While attending Oberlin, Cox married the eldest daughter of college president Finney in 1849 at age 19, Helen Clarissa Finney was already a widow with a small son. [1] The couple lived with the president, but Cox and his father-in-law became estranged due to theological disputes. Cox was the father of the painter Kenyon Cox his grandson, Allyn Cox, was a noted muralist.

Cox was a Whig and had voted for Winfield Scott in 1852, having strong family abolitionist ties. As the Whig party dissolved, in 1855 Cox helped to organize the Republican Party in Ohio and stumped for its candidates in counties surrounding Warren. Cox was elected to the Ohio State Senate in 1859 [6] and formed a political alliance with Senator and future President James A. Garfield, and with Governor Salmon P. Chase. While in the legislature, he accepted a commission with the Ohio Militia as a brigadier general and spent much of the winter of 1860–61 studying military science. [9]

At the start of the war, Cox was the father of six children (of the eight he and Helen eventually had), but he chose to enter Federal service as an Ohio volunteer. [6] Cox had remained a member of the Ohio state Senate when the Civil War broke out at the Battle of Fort Sumter. [10] Cox joined the Union Army to fulfill Ohio's Union quota of troops. On April 3, 1861, Cox was appointed Brigadier General of Ohio Volunteers by Ohio Governor William Dennision. [10]

His first assignment was to command a recruiting camp near Columbus, and then the Kanawha Brigade of the Department of the Ohio. His brigade joined the Department of Western Virginia and fought successfully in the early Kanawha Valley campaign under Maj. Gen. George B. McClellan. In 1862 the brigade moved to Washington, D.C., and was attached to John Pope's Army of Virginia, but was delayed by McClellan and so did not see action at the Second Battle of Bull Run with the rest of the army. At the beginning of the Maryland Campaign, Cox's brigade became the Kanawha Division of the IX Corps of the Army of the Potomac. In the Maryland campaign, Cox's men took the important city of Frederick, Maryland, and Cox led the assault on the Confederates on September 14, 1862, at the Battle of South Mountain. When corps commander Maj. Gen. Jesse L. Reno was killed at South Mountain, Cox assumed command of the IX Corps. He suggested to Maj. Gen. Ambrose Burnside, formally the commander of IX Corps, but who was commanding a two-corps "wing" of the Army, that he be allowed to return to division command, which was more in keeping with his level of military experience. Burnside refused the suggestion but kept Cox under his supervision at the Battle of Antietam. Burnside allowed Cox to execute all orders from McClellan at the battle, while he remained behind the lines. Cox's advancing IX Corps came within minutes of overwhelming the Confederate right wing at Antietam, when they were hit by A.P. Hill's division, which forced Cox to withdraw closer to Union lines.

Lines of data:
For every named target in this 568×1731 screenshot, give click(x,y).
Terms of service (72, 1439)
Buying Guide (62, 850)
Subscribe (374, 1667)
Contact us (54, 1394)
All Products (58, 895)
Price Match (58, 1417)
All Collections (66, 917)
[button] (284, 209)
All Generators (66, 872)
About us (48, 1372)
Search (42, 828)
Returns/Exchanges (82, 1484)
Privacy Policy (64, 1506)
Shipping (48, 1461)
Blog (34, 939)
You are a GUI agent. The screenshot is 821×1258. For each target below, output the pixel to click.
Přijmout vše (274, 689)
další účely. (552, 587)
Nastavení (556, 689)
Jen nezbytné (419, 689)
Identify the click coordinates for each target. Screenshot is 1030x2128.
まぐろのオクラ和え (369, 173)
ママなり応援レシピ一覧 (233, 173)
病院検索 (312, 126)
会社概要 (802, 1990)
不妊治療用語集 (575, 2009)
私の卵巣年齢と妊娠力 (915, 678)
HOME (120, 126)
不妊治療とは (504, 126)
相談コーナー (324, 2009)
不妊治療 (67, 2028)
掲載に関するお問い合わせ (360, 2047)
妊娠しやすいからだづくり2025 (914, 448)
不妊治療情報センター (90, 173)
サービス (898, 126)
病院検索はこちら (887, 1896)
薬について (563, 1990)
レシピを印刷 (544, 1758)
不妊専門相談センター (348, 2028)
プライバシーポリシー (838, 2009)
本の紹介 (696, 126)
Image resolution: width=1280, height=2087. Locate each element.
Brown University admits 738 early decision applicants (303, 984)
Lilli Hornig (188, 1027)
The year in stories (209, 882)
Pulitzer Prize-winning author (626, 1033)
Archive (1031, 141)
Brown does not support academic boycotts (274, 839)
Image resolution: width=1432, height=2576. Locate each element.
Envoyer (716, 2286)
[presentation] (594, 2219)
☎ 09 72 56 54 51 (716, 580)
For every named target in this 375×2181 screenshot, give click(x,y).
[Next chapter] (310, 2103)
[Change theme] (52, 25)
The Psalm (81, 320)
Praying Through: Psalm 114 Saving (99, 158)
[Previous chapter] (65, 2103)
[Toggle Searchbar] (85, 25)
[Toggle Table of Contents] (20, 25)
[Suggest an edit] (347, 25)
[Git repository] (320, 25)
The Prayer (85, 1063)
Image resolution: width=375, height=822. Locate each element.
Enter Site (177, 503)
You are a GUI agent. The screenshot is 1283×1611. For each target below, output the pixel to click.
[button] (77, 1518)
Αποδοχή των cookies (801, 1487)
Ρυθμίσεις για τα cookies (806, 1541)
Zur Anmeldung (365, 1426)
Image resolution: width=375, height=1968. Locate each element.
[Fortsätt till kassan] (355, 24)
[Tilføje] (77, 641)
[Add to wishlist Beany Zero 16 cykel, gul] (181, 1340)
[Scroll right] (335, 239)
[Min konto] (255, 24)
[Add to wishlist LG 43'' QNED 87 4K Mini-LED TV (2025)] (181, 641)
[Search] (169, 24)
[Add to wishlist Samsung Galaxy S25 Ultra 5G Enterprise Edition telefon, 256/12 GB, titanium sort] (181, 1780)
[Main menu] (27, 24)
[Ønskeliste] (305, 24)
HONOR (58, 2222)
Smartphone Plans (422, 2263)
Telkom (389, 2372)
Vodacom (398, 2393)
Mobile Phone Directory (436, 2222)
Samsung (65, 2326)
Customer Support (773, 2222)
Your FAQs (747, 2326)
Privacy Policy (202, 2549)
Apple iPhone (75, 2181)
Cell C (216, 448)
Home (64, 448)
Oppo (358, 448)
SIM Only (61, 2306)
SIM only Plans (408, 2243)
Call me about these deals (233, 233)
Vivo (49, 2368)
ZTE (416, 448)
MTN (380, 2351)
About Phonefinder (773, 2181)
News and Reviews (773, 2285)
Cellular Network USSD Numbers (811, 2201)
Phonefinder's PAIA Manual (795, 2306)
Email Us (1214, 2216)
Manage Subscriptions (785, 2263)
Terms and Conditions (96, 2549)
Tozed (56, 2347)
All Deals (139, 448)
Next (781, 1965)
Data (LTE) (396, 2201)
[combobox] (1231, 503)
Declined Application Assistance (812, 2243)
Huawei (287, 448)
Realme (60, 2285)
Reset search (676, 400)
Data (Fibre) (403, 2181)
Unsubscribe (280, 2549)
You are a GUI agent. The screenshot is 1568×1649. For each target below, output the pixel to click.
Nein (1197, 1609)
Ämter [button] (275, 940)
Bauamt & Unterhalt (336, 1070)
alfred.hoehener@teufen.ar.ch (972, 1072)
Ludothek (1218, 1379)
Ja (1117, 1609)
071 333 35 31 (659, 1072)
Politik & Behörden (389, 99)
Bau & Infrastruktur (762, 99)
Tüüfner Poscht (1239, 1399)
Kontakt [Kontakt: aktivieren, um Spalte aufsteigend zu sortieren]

What you need to do:
**1)** Repeat the account of Cox's life word for word, beginning at the words "While attending Oberlin, Cox" and stopping after "a noted muralist.".
**2)** Answer these questions from the account of Cox's life:
(a) In what year was Cox elected to the Ohio State Senate?
(b) On what date was Cox appointed Brigadier General of Ohio Volunteers?
(c) Whose division hit Cox's IX Corps at Antietam and forced it to withdraw?
**3)** Go on with the account of Cox's life, picking up after its last sentence.

Written answers:
**1)**
While attending Oberlin, Cox married the eldest daughter of college president Finney in 1849 at age 19, Helen Clarissa Finney was already a widow with a small son. [1] The couple lived with the president, but Cox and his father-in-law became estranged due to theological disputes. Cox was the father of the painter Kenyon Cox his grandson, Allyn Cox, was a noted muralist.

**2)**
(a) 1859
(b) April 3, 1861
(c) A.P. Hill's division

**3)**
After Antietam, Cox was appointed major general to rank from October 6, 1862, but this appointment expired the following March when the United States Senate felt that there were too many generals of this rank already serving. He was later renominated and confirmed on December 7, 1864. Most of 1863 was quiet for Cox, who was assigned to command the District of Ohio, and later the District of Michigan, in the Department of Ohio.

During the Atlanta, Franklin-Nashville, and Carolinas campaigns of 1864–65, Cox commanded the 3rd Division of the XXIII Corps of the Army of the Ohio, under Maj. Gen. John M. Schofield. His 3rd Division provided the main effort in the assault at the Battle of Utoy Creek, August 6, 1864. Cox's men broke the Confederate supply line on the Macon and Western Railroad on August 31, leading Confederate General John Bell Hood to abandon Atlanta. During Hood's Tennessee Campaign, Cox and his troops narrowly escaped being surrounded by Hood at Spring Hill, Tennessee, and he is credited with saving the center of the Union battle line at the Battle of Franklin in November 1864. Cox led the 3rd Division at the Battle of Wilmington in North Carolina, then took command of the District of Beaufort and a Provisional Corps, which he led at the Battle of Wyse Fork, before it was officially designated the XXIII Corps.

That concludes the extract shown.